Onun yerinde başka bir kadın olsa pespayeleşirdi
ABONE OL

Onu herkes merhum başbakan Adnan Menderes ile yaşadığı büyük aşkla tanıyor. Ama o, dönemin en önemli opera sanatçılarından biriydi. Üstün yeteneği, yurtdışı tecrübesi, sahnedeki başarılı performansları... Belki de dünyanın ünlü bir opera sanatçısı olacaktı... 2009’da 85 yaşındayken solunum yetmezliğinden hayatını kaybeden Ayhan Aydan’ın hüzünlü öyküsü, gazeteci Melike İlgün’ün yazdığı Bir Başvekil Sevdim adlı, Alfa Yayınları’ndan çıkan kitapta...

İlgün gerçek hayat hikayelerinden yola çıkıp kurgu roman yazıyor. Daha önce Kemale Eren Kadınlar ve Enver Paşa’nın Sultanı romanlarında olduğu gibi. Yazdığı kitap Menderes’in direkt öyküsünü anlatmıyor ama o dönem yaşananlar, Menderes’i Yassıada’ya götüren süreç, sonrasında hakkında açılan itibarsızlaştırma davaları da kitapta yer alıyor. Hakkında açılan davalardan bir tek beraat ettiği kamuoyunda ‘bebek davası’ olarak bilinen... Mahkeme kapısından içeri “Bu duruşmaya çıkmaktansa 500 kere sahneye çıkmaya razıyım” diye giren Ayhan Aydan’ın tüm dürüstlüğüyle verdiği ifade, davayı açanları bozguna uğratmıştı. İşte Melike İlgün’ün araştırmaları sonucu ortaya çıkardığı Ayhan Aydan portresi... 
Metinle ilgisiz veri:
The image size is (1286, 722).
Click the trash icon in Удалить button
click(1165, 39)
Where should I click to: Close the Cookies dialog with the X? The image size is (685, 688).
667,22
AŞKININ ARKASINDA HEP DURMUŞ

-Neden Ayhan Aydan’ın hikayesini yazdınız?

Okurken bir şey görüyorum ve onu yazmadan, derinlemesine öğrenmeden duramıyorum. Öğrenince de yazmak istiyorum. Ayhan Aydan ile ilgili ilk öğrendiğim mahkemedeki konuşmasıydı. Terk edilmiş bir kadının aradan yıllar geçtikten sonra bile bir zamanlar sevdiği adama böyle sahip çıkabilmesi beni çok etkiledi. Acaba bunun gerisinde ne var ki Ayhan Aydan böyle davrandı diye düşünüp araştırmaya başladım. Okudukça da çok sevdim Ayhan Hanım’ı.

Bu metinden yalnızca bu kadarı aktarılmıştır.